> **Work order**:
The answer must consist of every line in the data below that holds the word "agent".

[Saved data entries]
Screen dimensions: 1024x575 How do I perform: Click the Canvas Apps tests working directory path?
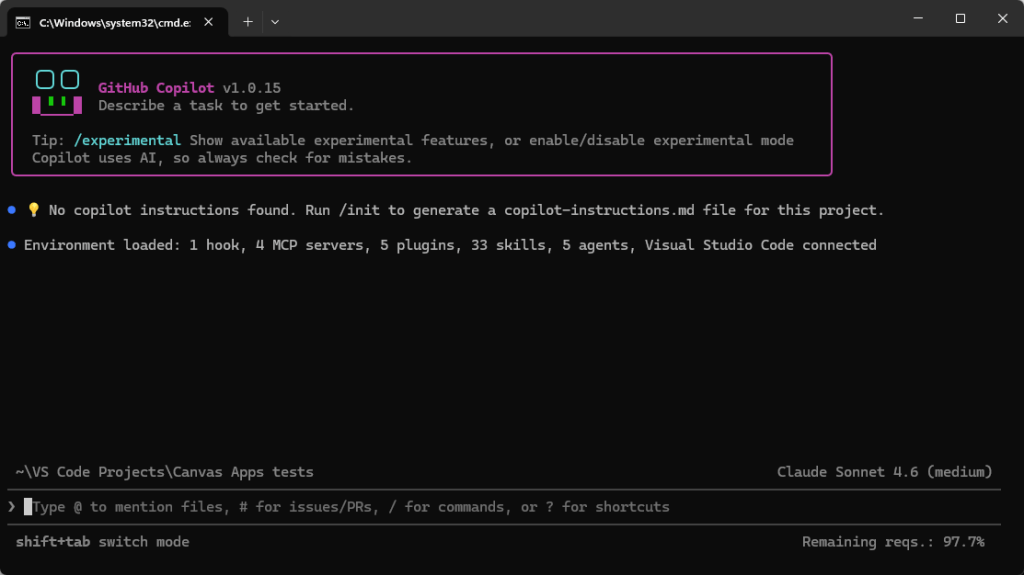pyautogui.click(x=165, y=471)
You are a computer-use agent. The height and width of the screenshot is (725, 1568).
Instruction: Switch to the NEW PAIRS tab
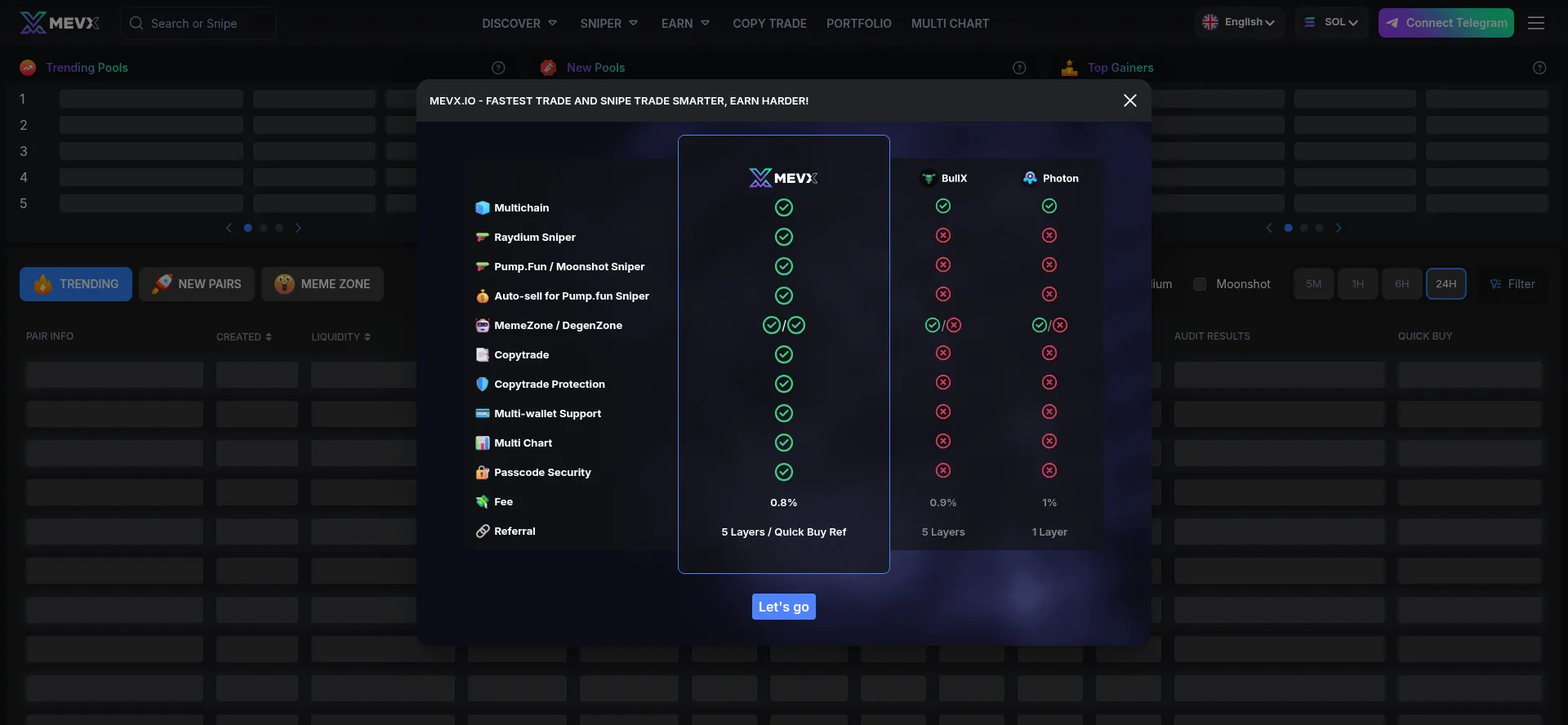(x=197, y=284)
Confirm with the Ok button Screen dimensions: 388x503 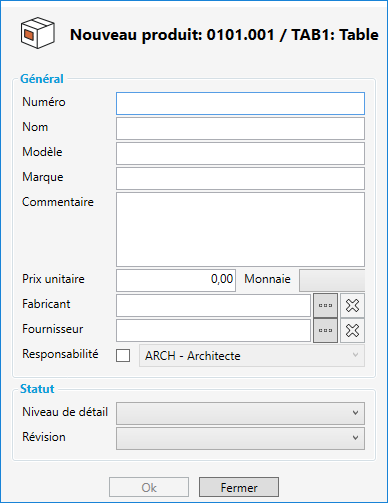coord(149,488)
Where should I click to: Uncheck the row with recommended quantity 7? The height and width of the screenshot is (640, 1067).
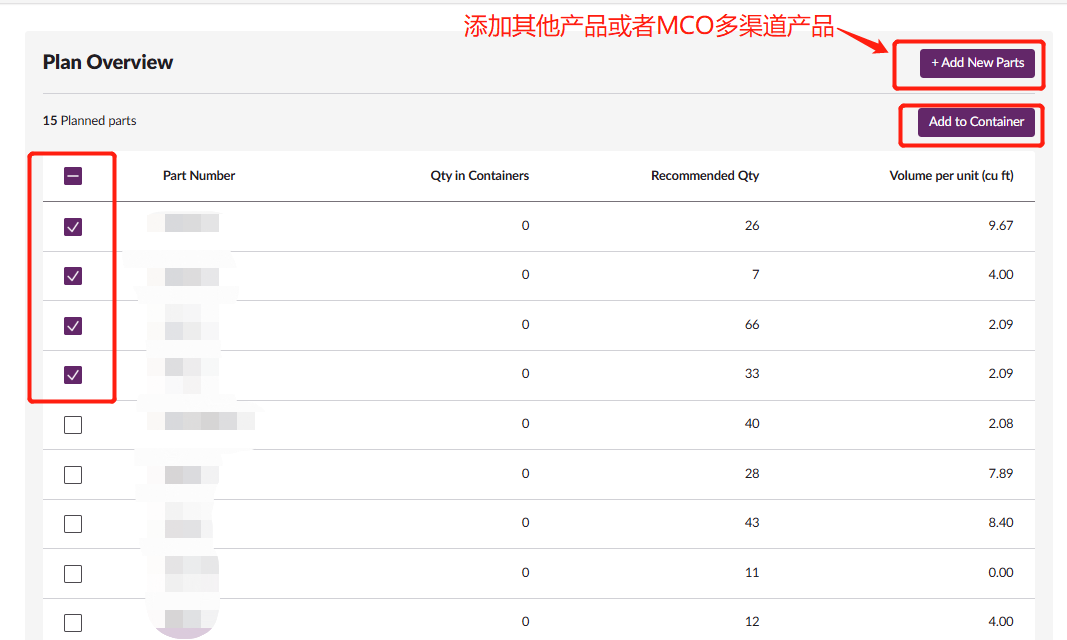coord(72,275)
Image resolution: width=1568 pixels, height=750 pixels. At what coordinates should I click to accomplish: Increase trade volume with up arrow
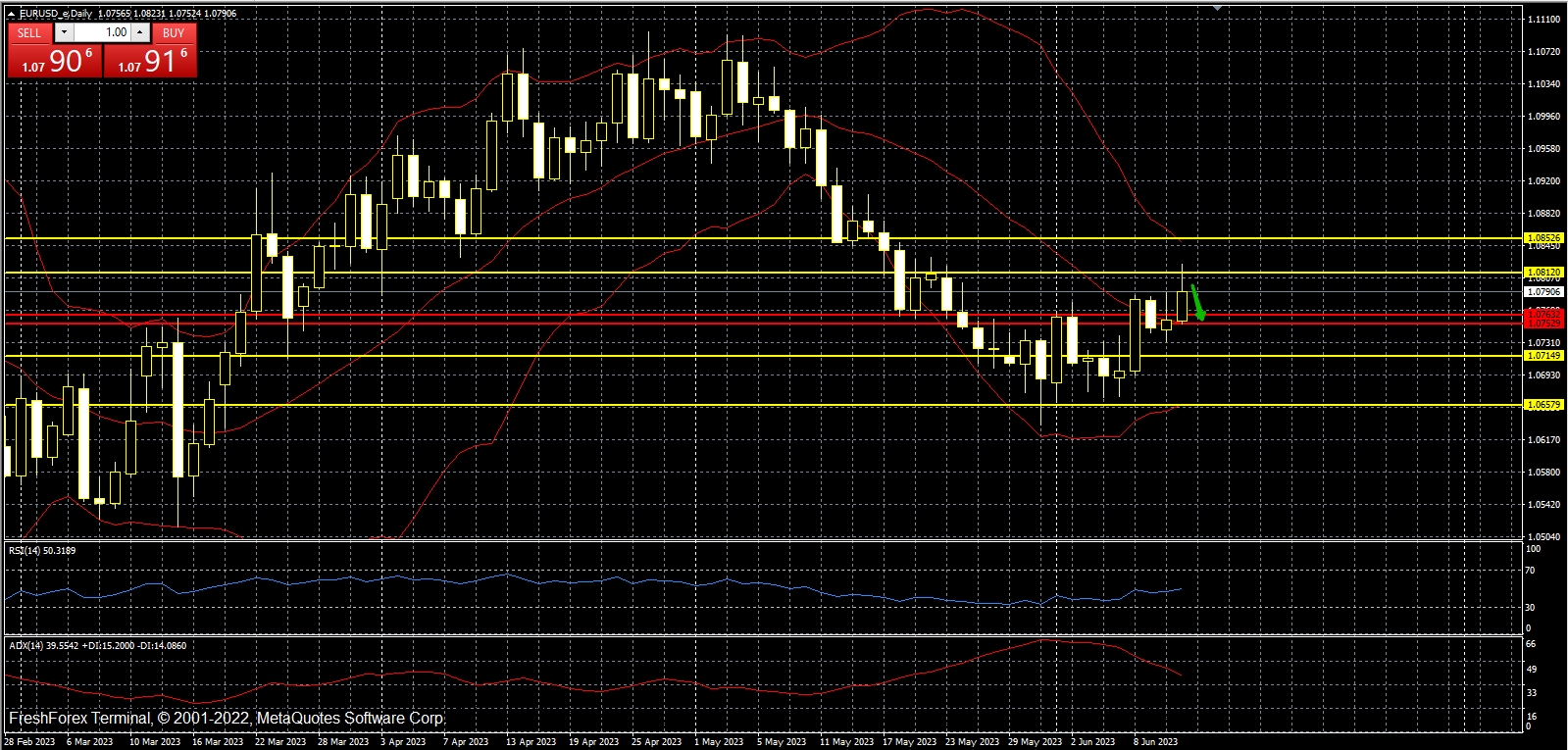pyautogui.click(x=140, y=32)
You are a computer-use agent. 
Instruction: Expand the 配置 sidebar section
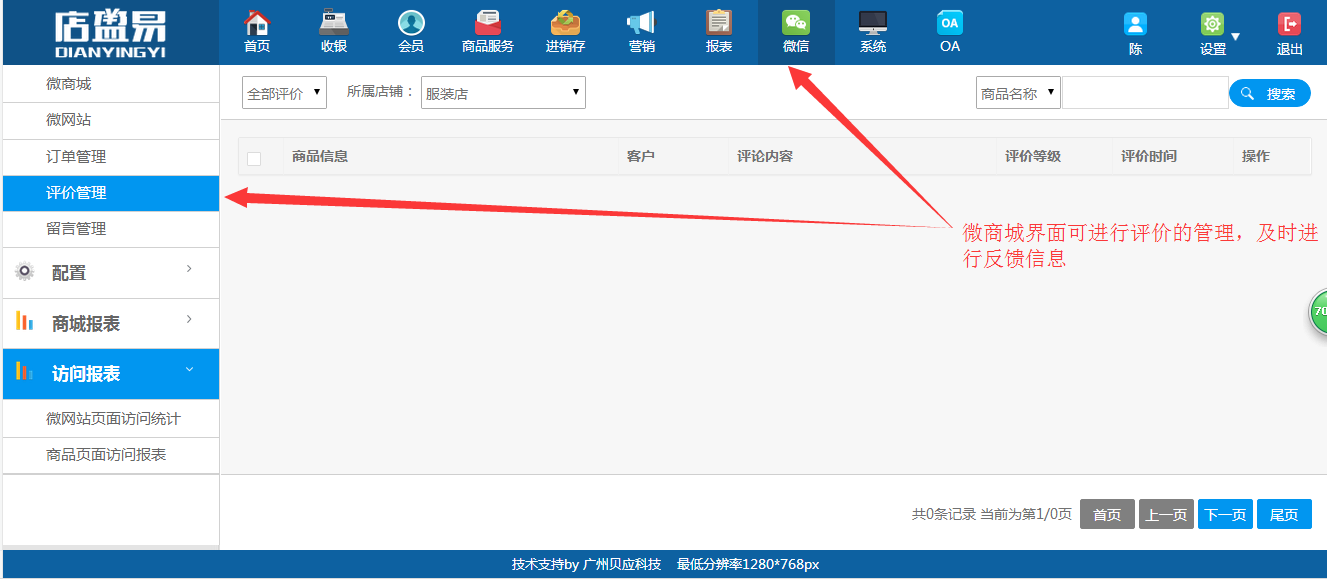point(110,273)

> **Solution to this problem**:
You are a computer-use agent. The height and width of the screenshot is (725, 1568).
You are a computer-use agent. 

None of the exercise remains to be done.